◆ What to do:
The records below are to be set down again exactly, with the pictures left out.

◆ ◆ ◆ ◆ ◆ ◆ ◆

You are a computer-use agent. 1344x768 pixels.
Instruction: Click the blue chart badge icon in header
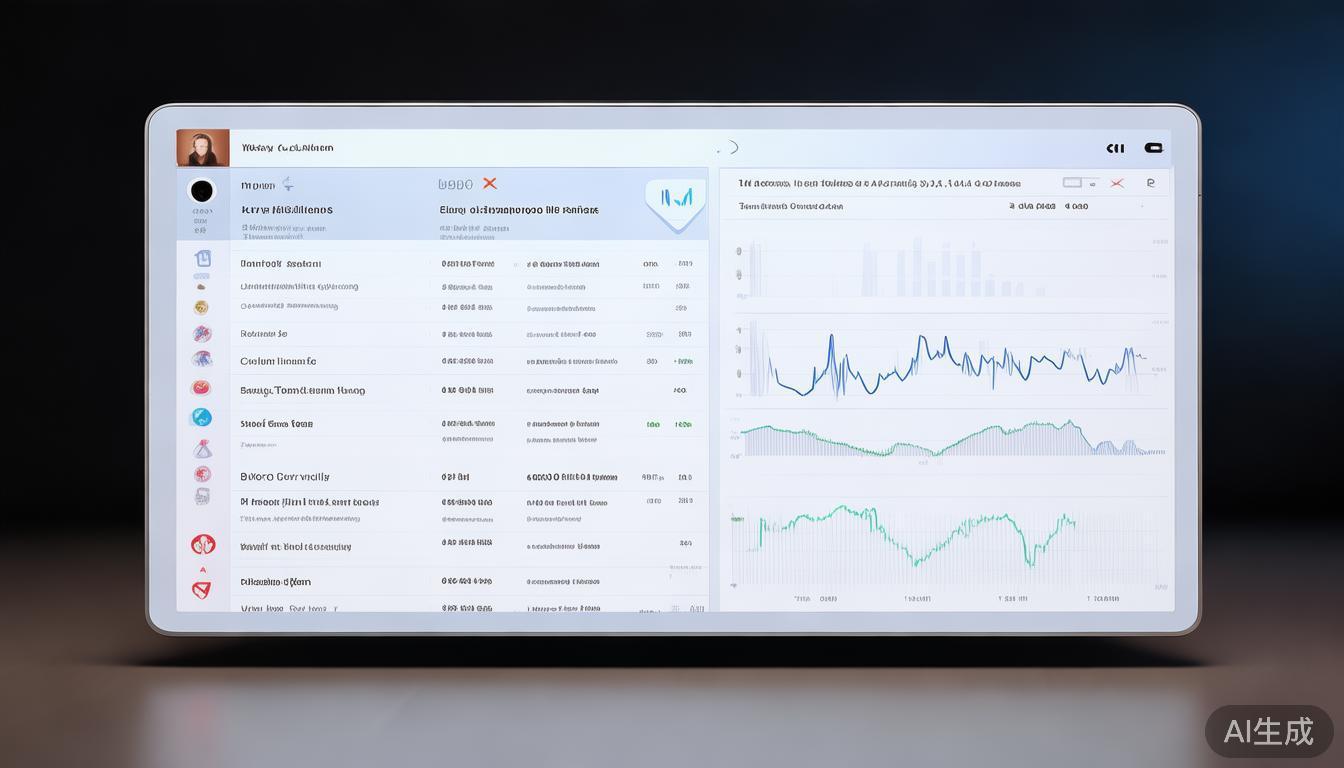pyautogui.click(x=677, y=199)
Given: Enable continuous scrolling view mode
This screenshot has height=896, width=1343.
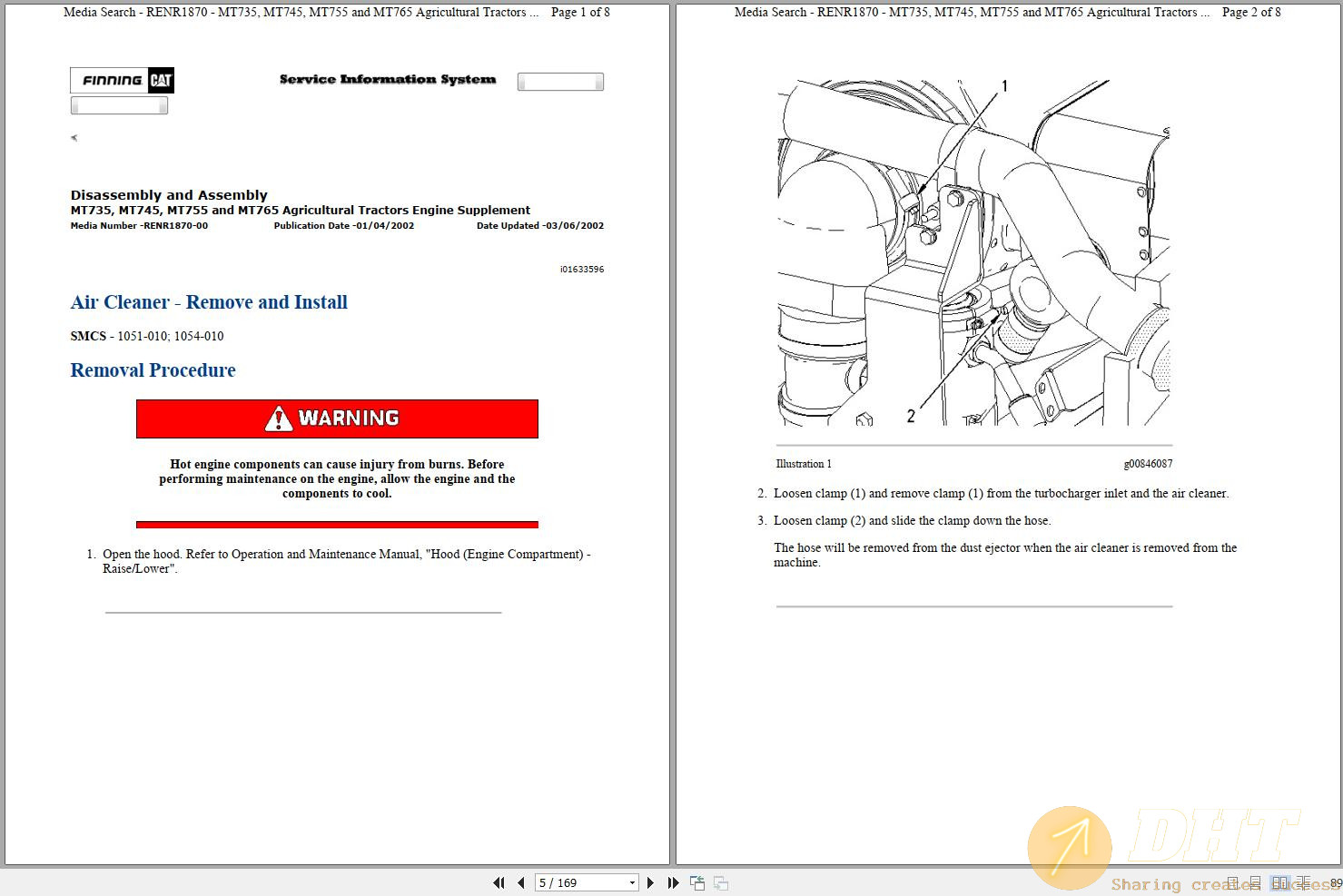Looking at the screenshot, I should 1256,882.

◆ ◆ ◆ ◆ ◆ ◆ ◆

◆ Task solution:
You are a computer-use agent. 1344x768 pixels.
Instruction: Click the blue chart badge icon in header
pyautogui.click(x=677, y=199)
Given: Enable continuous scrolling view mode
This screenshot has height=896, width=1343.
Looking at the screenshot, I should 1256,882.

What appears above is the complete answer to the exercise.